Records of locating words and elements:
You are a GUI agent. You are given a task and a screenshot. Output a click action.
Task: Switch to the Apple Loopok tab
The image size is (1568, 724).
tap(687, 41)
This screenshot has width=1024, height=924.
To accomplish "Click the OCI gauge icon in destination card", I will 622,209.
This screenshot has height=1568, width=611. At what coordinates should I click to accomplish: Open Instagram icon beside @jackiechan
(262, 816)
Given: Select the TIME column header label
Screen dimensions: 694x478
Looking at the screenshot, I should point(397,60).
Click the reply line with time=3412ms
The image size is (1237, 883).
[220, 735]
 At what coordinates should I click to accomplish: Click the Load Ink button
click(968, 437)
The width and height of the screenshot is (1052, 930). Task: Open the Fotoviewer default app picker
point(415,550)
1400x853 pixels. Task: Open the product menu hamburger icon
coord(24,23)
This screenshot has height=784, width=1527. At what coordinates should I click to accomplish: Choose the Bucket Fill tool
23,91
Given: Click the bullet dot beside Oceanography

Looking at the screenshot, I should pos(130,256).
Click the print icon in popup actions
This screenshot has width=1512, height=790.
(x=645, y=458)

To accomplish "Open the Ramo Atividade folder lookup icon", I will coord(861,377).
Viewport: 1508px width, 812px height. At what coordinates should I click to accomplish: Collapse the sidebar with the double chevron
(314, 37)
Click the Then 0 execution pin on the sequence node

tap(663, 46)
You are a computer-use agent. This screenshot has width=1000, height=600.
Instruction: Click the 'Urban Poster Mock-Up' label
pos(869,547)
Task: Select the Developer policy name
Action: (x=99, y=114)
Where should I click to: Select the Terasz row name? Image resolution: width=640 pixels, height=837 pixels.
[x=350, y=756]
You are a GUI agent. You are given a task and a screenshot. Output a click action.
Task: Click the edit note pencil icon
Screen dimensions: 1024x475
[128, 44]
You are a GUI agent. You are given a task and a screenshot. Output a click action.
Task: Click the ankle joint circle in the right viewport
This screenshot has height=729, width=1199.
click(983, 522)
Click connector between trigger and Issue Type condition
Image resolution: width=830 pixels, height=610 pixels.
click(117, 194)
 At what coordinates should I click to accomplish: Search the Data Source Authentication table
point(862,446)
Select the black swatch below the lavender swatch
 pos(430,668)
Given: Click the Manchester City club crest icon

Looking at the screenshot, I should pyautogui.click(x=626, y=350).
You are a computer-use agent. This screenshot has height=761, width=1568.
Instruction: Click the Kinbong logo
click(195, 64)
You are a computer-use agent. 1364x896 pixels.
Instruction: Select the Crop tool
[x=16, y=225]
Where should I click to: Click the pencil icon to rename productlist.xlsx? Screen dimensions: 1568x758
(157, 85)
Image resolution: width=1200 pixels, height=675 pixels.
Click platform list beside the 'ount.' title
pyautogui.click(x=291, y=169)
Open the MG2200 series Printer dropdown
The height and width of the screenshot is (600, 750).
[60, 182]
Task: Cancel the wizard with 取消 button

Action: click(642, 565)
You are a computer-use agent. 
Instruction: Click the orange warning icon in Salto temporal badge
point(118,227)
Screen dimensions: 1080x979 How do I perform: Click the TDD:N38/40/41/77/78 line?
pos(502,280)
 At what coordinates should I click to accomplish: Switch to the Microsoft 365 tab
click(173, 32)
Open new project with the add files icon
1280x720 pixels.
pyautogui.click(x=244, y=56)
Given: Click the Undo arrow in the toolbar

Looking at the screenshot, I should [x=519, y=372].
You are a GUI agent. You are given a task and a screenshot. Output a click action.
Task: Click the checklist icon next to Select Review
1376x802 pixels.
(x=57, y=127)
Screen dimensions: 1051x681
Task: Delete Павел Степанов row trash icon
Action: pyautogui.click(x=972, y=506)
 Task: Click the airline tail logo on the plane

* **Set problem**
Retype the lines between the one holding "Image resolution: width=1200" and the one holding "pyautogui.click(x=244, y=56)", inclusive.

* **Result for this exercise**
Image resolution: width=1200 pixels, height=675 pixels.
Click platform list beside the 'ount.' title
pyautogui.click(x=291, y=169)
Open the MG2200 series Printer dropdown
The height and width of the screenshot is (600, 750).
[60, 182]
Task: Cancel the wizard with 取消 button

Action: click(642, 565)
You are a computer-use agent. 
Instruction: Click the orange warning icon in Salto temporal badge
point(118,227)
Screen dimensions: 1080x979 How do I perform: Click the TDD:N38/40/41/77/78 line?
pos(502,280)
 At what coordinates should I click to accomplish: Switch to the Microsoft 365 tab
click(173, 32)
Open new project with the add files icon
1280x720 pixels.
pyautogui.click(x=244, y=56)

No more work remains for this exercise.